ANSSI director, Guillaume Poupard, is keen to avoid any repeat of the US elections last November, where Kremlin-backed operatives are thought to have tried to influence public opinion by leaking damaging Democratic Party emails and seeding fake news stories.

In a new interview with France 24 he warned that political parties simply aren’t able to tackle the threat from nation state hackers on their own.

“It’s pretty serious, because on one side there are strong attackers, while on the other, there are political parties. Fundamentally, political parties, like small and medium-size businesses … are not equipped to deal with the situation alone,” he told the TV station.

“We’re clearly not up against people who are throwing punches just to see what happens. There’s a real strategy that includes cyber [attacks], interference and leaked information… These are people whom we’re obviously following closely. Even if we can’t be sure that they’re the same, they’re attackers who regularly come knocking on our ministers’ doors.”

Poupard claimed that his agency would step in quickly to warn the public if any hacked information was leaked for political purposes ahead of the elections.
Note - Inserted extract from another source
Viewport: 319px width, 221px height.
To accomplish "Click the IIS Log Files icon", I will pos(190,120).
“It wasn’t very natural for American intelligence agencies to communicate to the broader public. It’s not easy for them, they can’t say much without running the risk of revealing how they obtained their information,” he’s quoted as saying.

“In France, ANSSI can speak pretty freely and there’s no conflict of interest because we’re not an intelligence service.”
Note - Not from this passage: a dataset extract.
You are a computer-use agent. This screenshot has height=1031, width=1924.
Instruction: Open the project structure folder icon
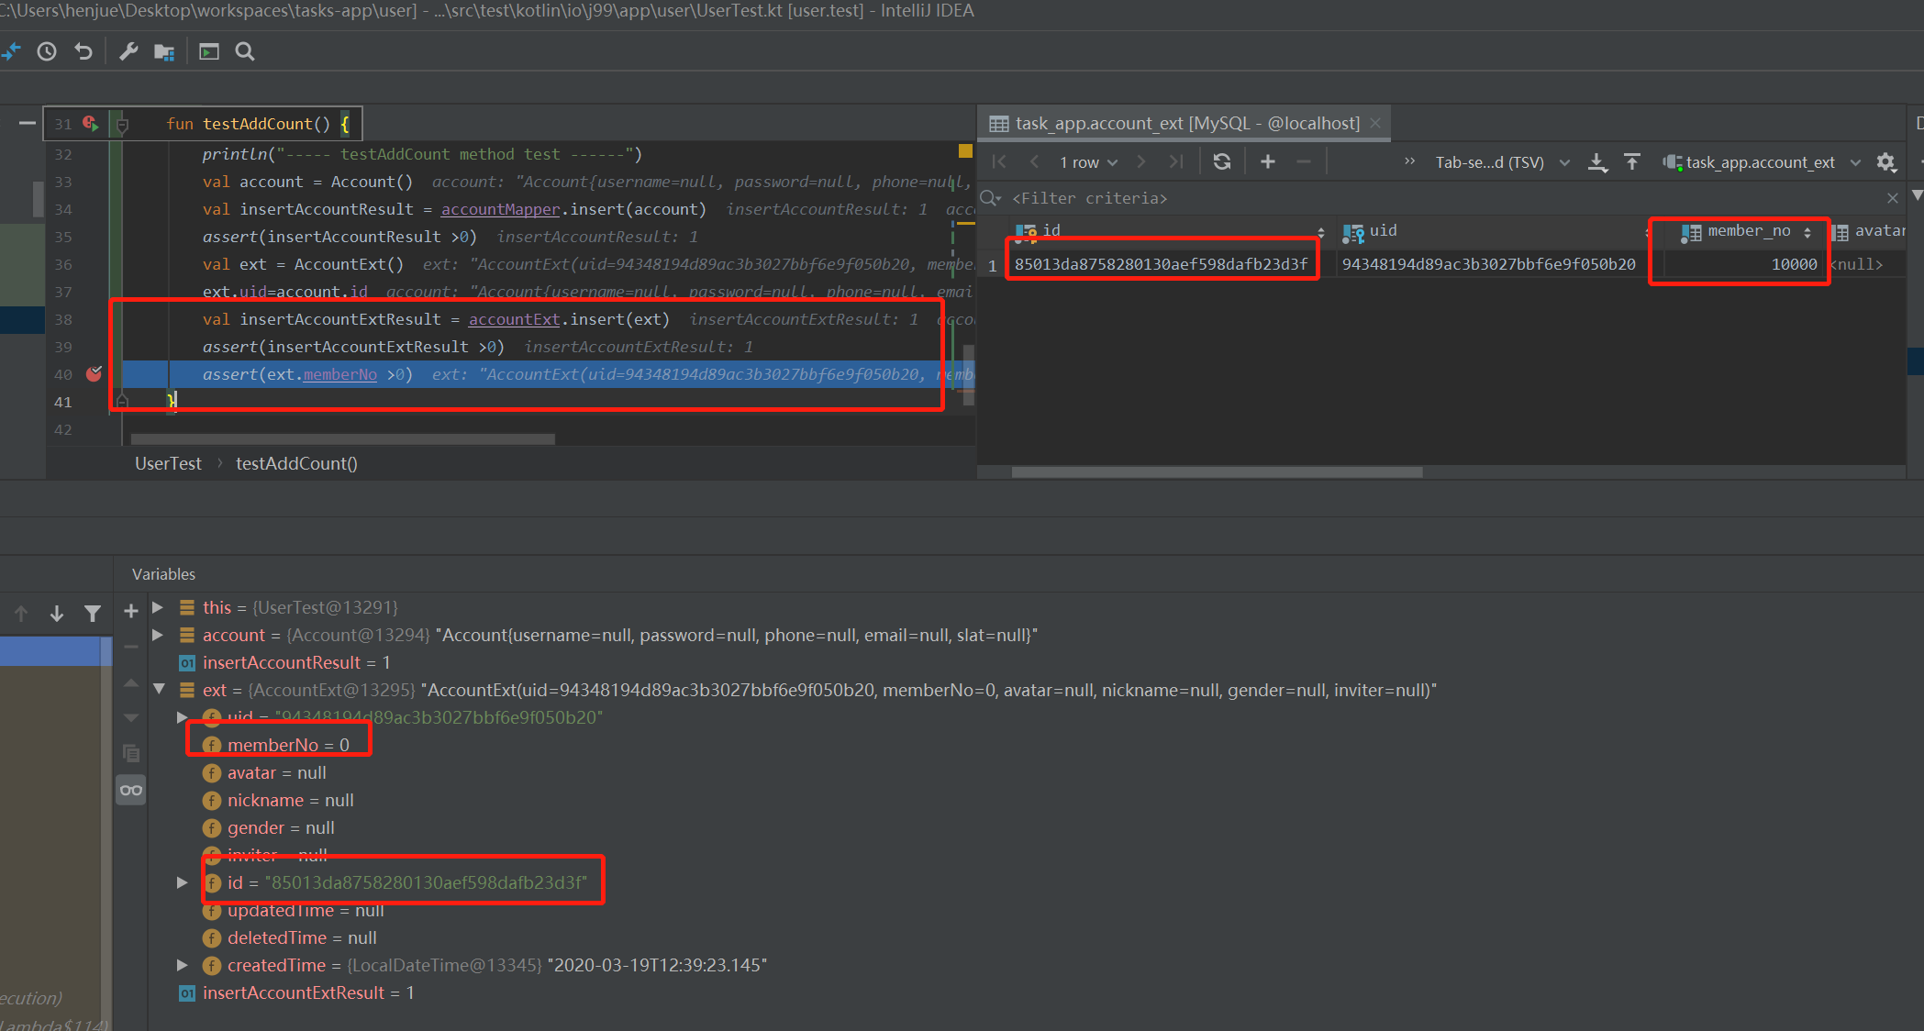164,52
Ilia Kolochenko, CEO of web security firm High-Tech Bridge, welcomed any attempt to strengthen critical infrastructure and mitigate the cyber threat to elections.

However, he argued that hackers are unlikelty to be able to change the outcome of an election in a developed country like France.

“We should not exaggerate the risks, but instead perform an objective and holistic assessment of the risks to implement appropriate and reasonable mitigation,” he concluded.

That said, if the intelligence reports are accurate, Russian state-sponsored hackers were not necessarily tasked with getting one candidate elected to the White House, but in fundamentally undermining the US democratic process, and they appear to have been fairly successful in doing that.